David Macfarlane wonders where the political accountability in basic education is.
"He walks between raindrops," says Michael Douglas's character about an urbanely slimy financier in director Oliver Stone's movie Wall Street: Money Never Sleeps.
A walking moral hazard, the financier — Bretton Woods — is a senior partner in Churchill Schwartz, the movie's thinly fictionalised version of Goldman Sachs, and both he and his company are central to the 2008 banking crisis the movie dramatises.
At least one raindrop finally lands on Woods's head — or looks likely to — by the movie's end: we do not see what sanction, if any, he ever faces.
Basic Education Minister Angie Motshekga shares nothing with Woods except her consistent habit of provoking a question central to the movie: where does the buck stop?
She has just dodged two raindrops — one a Cabinet reshuffle, the other an assessment by Western Cape premier Helen Zille in City Press last weekend that, instead of drenching the minister, gave her an umbrella.
Zille stoutly defended Motshekga for taking so long to promulgate minimum norms and standards for school infrastructure; blamed the South African Democratic Teachers Union for the ineffectiveness of her section 100 intervention in the Eastern Cape; and claimed the Limpopo textbook debacle was clearly all the province's doing.

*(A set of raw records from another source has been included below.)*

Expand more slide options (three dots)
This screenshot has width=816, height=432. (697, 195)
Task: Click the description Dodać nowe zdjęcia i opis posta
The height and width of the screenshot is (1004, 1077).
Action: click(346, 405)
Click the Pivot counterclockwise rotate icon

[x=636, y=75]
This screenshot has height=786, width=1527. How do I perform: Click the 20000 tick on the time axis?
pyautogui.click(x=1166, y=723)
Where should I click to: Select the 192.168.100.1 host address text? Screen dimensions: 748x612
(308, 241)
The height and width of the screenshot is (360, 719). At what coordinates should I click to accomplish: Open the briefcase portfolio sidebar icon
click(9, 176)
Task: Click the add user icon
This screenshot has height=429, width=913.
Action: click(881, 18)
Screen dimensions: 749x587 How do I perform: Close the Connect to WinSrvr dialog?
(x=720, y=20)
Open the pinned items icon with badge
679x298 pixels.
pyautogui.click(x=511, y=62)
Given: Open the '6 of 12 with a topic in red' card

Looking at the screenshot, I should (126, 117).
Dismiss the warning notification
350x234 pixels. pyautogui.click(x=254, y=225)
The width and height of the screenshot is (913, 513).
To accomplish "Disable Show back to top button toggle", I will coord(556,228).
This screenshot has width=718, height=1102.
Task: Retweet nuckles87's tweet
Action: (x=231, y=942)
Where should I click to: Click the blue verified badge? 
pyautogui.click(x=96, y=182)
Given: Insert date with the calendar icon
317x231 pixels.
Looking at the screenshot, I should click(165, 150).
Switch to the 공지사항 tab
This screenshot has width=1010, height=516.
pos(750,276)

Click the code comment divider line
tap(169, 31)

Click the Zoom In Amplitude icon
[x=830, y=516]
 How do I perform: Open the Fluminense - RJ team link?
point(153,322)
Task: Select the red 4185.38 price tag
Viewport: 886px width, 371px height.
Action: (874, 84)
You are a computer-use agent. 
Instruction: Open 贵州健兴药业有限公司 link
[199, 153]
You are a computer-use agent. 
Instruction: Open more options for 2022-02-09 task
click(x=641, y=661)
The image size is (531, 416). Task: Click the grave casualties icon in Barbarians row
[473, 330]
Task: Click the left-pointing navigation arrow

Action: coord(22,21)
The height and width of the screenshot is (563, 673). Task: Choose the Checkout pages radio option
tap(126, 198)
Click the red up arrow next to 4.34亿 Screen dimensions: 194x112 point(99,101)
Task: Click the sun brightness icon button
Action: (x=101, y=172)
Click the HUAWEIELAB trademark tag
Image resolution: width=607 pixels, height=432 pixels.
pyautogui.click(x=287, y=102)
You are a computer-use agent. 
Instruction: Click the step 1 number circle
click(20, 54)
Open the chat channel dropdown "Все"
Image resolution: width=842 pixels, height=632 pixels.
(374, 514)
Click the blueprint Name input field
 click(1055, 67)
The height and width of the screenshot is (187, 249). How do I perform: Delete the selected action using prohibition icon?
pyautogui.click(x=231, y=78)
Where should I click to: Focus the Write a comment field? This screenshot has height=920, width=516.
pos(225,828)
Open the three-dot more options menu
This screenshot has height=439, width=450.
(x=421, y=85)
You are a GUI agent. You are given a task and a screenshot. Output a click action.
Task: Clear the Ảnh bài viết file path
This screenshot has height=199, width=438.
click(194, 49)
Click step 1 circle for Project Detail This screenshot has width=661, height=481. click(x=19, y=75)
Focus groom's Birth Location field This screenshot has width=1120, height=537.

The twittersphere and other digital media have been abuzz with all this. And underneath the noise, a public need for justice and accountability is powerfully tangible.
Take the textbook saga. Zille is correct in saying it is a provincial function, not a national one, to order textbooks on time, pay for them, ensure their delivery and so on.
But she sidesteps two problems for her case. One is that the public service commission is still investigating basic education director general Bobby Soobrayan's role in the debacle. If it finds him culpable in any respect, then surely even Zille would concede that this would comprise at least a raindrop or two splashing on his boss?
Second, she sidesteps the comprehensive Metcalfe report, which most certainly did not confine its diagnosis of incompetence and negligence to the provincial sphere.
Overall, Zille is obviously correct in the tutorial she provides on concurrent government powers, but it leaves too many questions unaddressed. Where, in her account, is there any place for political accountability? And where is the government's monitoring function?
In brief, if not from the official opposition, then where will the raindrops come from?